Я остановился, молчал. Взял на изготовку копье. Смотрел по сторонам.
— Слышал? — спросил Митька шепотом.
Я прислушался. Птицы продолжали кукарекать, капли еще падали с деревьев, да и сами деревья шумели на ветру. Больше ничего не слышал.
— Я ничего не слышу, — прошептал я.
Митька медленно поворачивался вокруг своей оси, показал мне жестом сесть. Я опустился в траву, оглядывался. Сердце в груди заколотилось. Что он там услышал? Что он вообще мог услышать в таком шуме? Но, ладно, доверимся следопыту.
Снизу я продолжал поглядывать и на Митьку. Он сделал медленный полный круг, как локатор. Остановился, глядя в одну сторону. Протянул в это направление руку.
— Вон там.
— Что там?
— Там кто-то есть.
— И что делать?
Митька присел ко мне, стал говорить так же тихо.
— Либо быстро и тихо уходить в сторону, обходить это место.
— Либо?
— Либо идти на предмет опасности, чтобы отогнать или устранить его и после этого уже идти дальше своим маршрутом.

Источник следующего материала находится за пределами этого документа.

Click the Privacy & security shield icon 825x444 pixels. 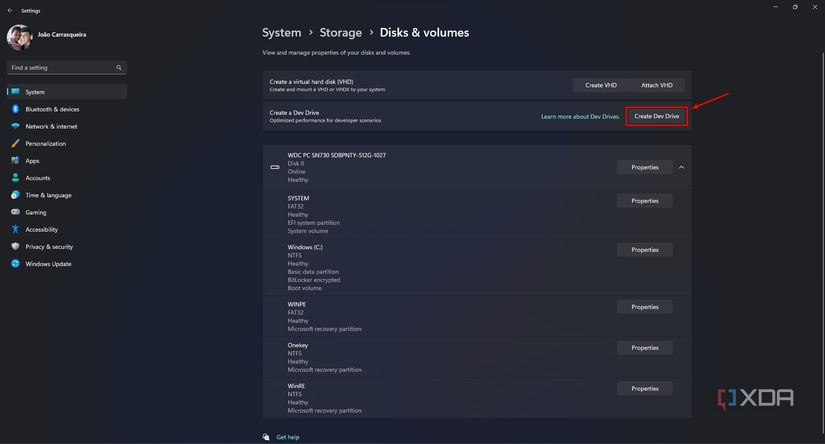[15, 246]
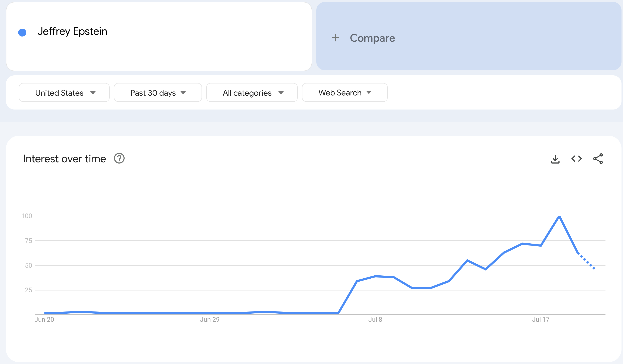623x364 pixels.
Task: Open the Past 30 days time range
Action: [158, 93]
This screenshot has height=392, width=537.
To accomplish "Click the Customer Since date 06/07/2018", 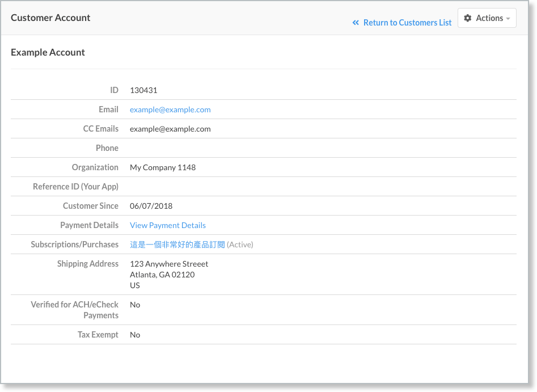I will [151, 206].
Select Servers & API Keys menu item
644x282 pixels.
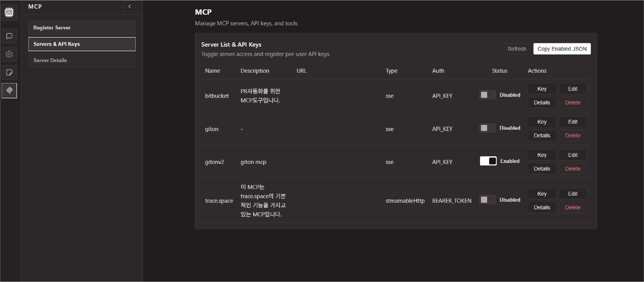[x=82, y=44]
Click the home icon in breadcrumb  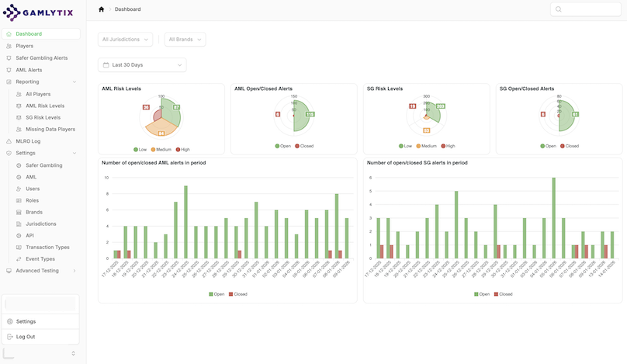[101, 9]
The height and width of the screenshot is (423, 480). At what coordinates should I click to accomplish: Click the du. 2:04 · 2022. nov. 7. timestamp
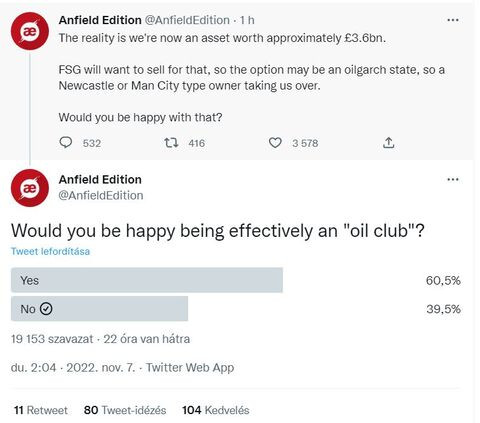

— Интересно, — сказал я. — Только я не понимаю, какое животное, угрожающее нам, можно отогнать?
— Не обязательно, что оно угрожает. Это может быть лось или медведь.
— Медведь? — удивился я. — А у вас что, медведи не представляют опасности? Они дружелюбные?
— Если он сыт, и не видит угрозы от тебя, то он просто уйдет. Нам в любом случае надо понять, кто это.
— Хорошо, — сказал я, поднимаясь. — Пойдем и посмотрим.
Митька поднялся следом, удивленно посмотрел.
— Ну, хорошо. Пошли.
И, рубанув сочные заросли, двинулся к источнику шума.
— Да ты что! — чуть не крикнул я. — Он же нас услышит!
Митька усмехнулся.
— Если это медведь или лось, то он испугается шума и уйдет.
— А если это кто-то другой, например, кабан-вепрь?
Митька повернулся, пожал плечами.
— Тогда нам конец!
Я уставился на него.
— Ты что, обалдел? Забыл, что у меня вообще-то другие планы на вечер?
Митька улыбнулся.
— Я пошутил, Ник. Пошли тихонько, смотри в оба.
Он повернулся, пригнулся и, раздвигая ветви больших растений, стал двигаться направо, откуда услышал какие-то звуки. Я заметил, как он достал из чехла самострел. Я даже забыл про это необычное оружие. Тронул Митьку за плечо.
— Митька, стой.
— Чего? — процедил он, не переставая смотреть вперед.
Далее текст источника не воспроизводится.